Simon Bernard, une ode à l’écologie et à la persévérance. 

Enfant de la mer, Simon Bernard a grandi en Bretagne. « Depuis mon lycée, à Trégunc, on voyait la mer. C’est mon contact avec la nature qui m’a façonné. »

Après son bac, Simon Bernard quitte ses terres bretonnes pour ses études. Il poursuit une classe préparatoire, puis intègre l’école de la marine marchande, l’ENSM : 

« Cette école m’a permis en 6 ans de devenir ingénieur et officier capitaine de la marine marchande. Le parcours est complet : nous sommes restés 3 ans à Marseille, pendant 1 an nous avons navigué et avons fini avec 1 an au Havre. » 

« À la base, je voulais être inventeur. J'ai toujours été passionné par l'idée d'inventer, de créer des choses. Puis en grandissant on m’a dit que ce n’était pas un métier…  Je me suis alors tourné vers la marine marchande parce que ça permet d'avoir, à mes yeux,  un métier hors du commun, où l’on touche à tout  : il y a de la mécanique, de l'exploration, de la navigation et surtout de l’aventure, et c’est ce qui m’anime depuis le début. »

Au fil de son parcours étudiant, Simon Bernard affûte également son sens de l’entrepreneuriat : 

« En parallèle de mes études, j'ai fait pas mal de projets étudiants. J'ai commencé avec un projet pour réutiliser les savons d'hôtel qui sont quasiment à usage unique. À Marseille, on  récupérait les savons, puis on les recyclait dans le sous-sol de l‘école. Ensuite, j'ai monté une équipe pour participer à un concours international, l’Hydrocontest. L'objectif, c'était d'inventer des bateaux du futur qui consomment le moins d'énergie possible. Donc, il fallait faire des maquettes de trois mètres de long, qui transportent 200 kilos, pour simuler les navires de commerce et passagers. On a gagné le prix de l’innovation ! Ce qui m'a conforté dans l’idée que j’aimais entreprendre, ce qui manquait dans mon métier de base. »

Mais c’est finalement lors d’une expérience en mer que Simon Bernard découvre véritablement son métier de rêve : 

« La combinaison de mon métier avec l’entrepreneuriat, je l’ai découverte en faisant un embarquement sur le Nomade des Mers, une expédition montée par Corentin de Chatelperron, qui est parti pendant six ans sur un petit catamaran afin de développer des low tech, qui sont des solutions simples, accessibles au plus grand nombre, pour avoir accès à l'eau, l'énergie, à la nourriture. J’ai rejoint pendant un an bénévolement l’expédition sur mon temps libre, entre le Maroc et Dakar. J’y ai développé un dessalinisateur, qui est un moyen de faire de l'eau douce avec l'eau de mer. »

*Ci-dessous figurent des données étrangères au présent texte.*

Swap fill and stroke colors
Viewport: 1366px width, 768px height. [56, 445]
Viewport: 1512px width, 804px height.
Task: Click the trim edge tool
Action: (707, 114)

Cet engagement sera révélateur, puisqu’il plantera la graine de l’ambition Plastic Odyssey :

« Durant l’expédition j'ai fait escale, en avril 2016, à Dakar. Là, j’ai vu du plastique partout, même sur la plage. En rentrant de cette expédition, j'étais en dernière année d'études et j’ai décidé de monter une expédition pour réduire cette pollution plastique. »

Après réflexions et échanges, Simon Bernard s’associe à Alexandre Dechelotte, un camarade de l’ENSM. Ils se lancent après leurs études dans le projet de Plastic Odyssey, qui a pour but de lutter contre la pollution plastique dans le monde, en particulier celle qui touche l’océan. Pour ce faire, Plastic Odyssey valorise les déchets plastiques en les transformant pour leur offrir un second souffle, et limite ceux qui n’ont pas encore vu le jour. Pour promouvoir cette démarche, les deux entrepreneurs ont décidé de réaliser une expédition autour du monde pendant 3 ans, dans un bateau propulsé par l’énergie issue des déchets plastiques.

Cette entreprise peut paraître vertigineuse quand on sait que chacun des deux entrepreneurs avaient un avenir prédestiné grâce à leur diplôme : 

« On avait une carrière toute tracée sur les bateaux, avec pour bureau l'océan. Mais on s'est retrouvés à Paris, à Bordeaux, à la Défense ou dans des incubateurs parisiens. C'était un peu inattendu, mais c'est ce qu'il fallait pour réaliser le rêve de l'expédition. Ça n'a pas été simple, mais ça a fini par aller. »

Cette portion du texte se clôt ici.